Missing results due to geo proximity formula (store locator)
Asked Answered
M

5

7

OK - I've been wrestling with this for about 3 months on and off and since I've exhausted every geo proximity formula out there that I've come across and I'm no closer to getting the right results I figured it time to ask for some help.

THE AIM

I'm setting up a fairly basic implementation of a store locator. The user enters their postcode and selects from a predefined list of search radii. The gmaps API generates lat/long coordinates for this address and passes them to a php script.

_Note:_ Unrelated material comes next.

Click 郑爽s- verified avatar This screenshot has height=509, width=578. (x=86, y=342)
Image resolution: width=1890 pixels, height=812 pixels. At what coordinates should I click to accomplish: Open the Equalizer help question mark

In this script the user coords are queried against a mysql database table (structure below)

post_id int(11)                             
post_type varchar(20)                                
lat   float(10,6)                               
lng   float(10,6)

The results of this query (post ids) are entered into a wordpress query which generates the XML that contains the map marker data. (the wordpress query uses post__in and posts_per_page -1 to display info for all ID generated by the query

THE PROBLEM

In a nutshell, every implementation of the Haversine formula I've come across seems to result in missing markers - specifically any markers that are very close to the users entered coordinates (don't know precisely but I think it's within about 500m). This is a big problem as if the user enters their postcode and there is a store very close to their location it won't show up.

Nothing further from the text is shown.